Hiatus – an interruption in time or continuity 

Miriam Webster online

Hiatus.  How many times have you used that term in the last 17 months?  Think about it. We had an interruption in our normal days, our time.  A hiatus in community. An abrogation of “normal” – what was that anyway and what can it be? I took a hiatus from blogging this summer, our second summer navigating through the complications of this pandemic time. Was my hiatus a form of horticultural therapy? Yes, I think so.

Exactly one year ago, Spirit of the Garden became a pandemic pastime for me. The core concept was to unpack what we meant by “garden”- the wider breadth of it.

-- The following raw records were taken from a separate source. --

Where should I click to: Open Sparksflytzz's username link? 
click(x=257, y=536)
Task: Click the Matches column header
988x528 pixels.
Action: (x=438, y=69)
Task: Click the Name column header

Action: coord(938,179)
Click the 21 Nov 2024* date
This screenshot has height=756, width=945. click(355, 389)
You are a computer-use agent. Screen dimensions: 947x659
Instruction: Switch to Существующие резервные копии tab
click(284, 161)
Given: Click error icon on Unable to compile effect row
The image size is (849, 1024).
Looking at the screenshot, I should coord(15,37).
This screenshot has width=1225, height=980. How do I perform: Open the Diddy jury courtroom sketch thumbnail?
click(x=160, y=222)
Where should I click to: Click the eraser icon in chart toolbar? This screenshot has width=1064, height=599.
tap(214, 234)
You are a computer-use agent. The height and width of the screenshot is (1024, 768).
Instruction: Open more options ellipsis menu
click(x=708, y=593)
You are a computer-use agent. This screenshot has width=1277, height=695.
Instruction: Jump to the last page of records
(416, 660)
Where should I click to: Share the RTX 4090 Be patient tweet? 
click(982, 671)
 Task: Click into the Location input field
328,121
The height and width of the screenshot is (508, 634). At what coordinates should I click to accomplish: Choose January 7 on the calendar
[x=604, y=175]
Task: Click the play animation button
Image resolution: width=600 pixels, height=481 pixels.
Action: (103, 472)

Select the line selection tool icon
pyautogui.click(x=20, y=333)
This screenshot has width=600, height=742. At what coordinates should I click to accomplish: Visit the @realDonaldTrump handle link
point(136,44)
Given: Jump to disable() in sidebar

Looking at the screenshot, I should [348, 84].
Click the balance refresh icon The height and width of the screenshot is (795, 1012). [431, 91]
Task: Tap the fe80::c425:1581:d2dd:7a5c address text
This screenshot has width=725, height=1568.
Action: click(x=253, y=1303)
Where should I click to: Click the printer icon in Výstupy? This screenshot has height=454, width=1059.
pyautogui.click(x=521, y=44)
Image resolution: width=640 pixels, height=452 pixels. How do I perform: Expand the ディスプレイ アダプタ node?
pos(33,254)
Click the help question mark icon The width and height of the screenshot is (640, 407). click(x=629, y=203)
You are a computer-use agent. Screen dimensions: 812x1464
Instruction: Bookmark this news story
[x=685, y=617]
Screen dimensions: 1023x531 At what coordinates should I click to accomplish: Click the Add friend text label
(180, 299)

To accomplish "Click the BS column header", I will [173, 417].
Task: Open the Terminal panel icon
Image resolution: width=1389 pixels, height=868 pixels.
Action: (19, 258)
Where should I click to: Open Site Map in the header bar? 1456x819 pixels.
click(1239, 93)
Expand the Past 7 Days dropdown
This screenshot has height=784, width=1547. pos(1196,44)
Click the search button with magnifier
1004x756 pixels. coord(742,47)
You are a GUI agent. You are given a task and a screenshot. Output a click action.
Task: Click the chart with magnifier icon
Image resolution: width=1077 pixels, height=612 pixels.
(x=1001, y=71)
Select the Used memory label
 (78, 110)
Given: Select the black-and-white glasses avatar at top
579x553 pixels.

Plants yes, and our obsession with them, but also encompassing a creative life, a community life, the wonderfully odd connections to be made with those people and places that move us. The green world, and those who live in it, that cultivate us. 

In this eastern Canadian garden, I take a deep breath.  It’s a steamy afternoon when smoke particulates from northern forest fires have diminished somewhat; when vaccinations pave a way forward yet COVID numbers begin to rise again; when news of the imminent fall of Kabul and of climate change are at the edge of my consciousness. When, if only for now, the sound of birds and cicadas are welcomed in fully.  I go to the garden for a sense of hope as so many have through time. 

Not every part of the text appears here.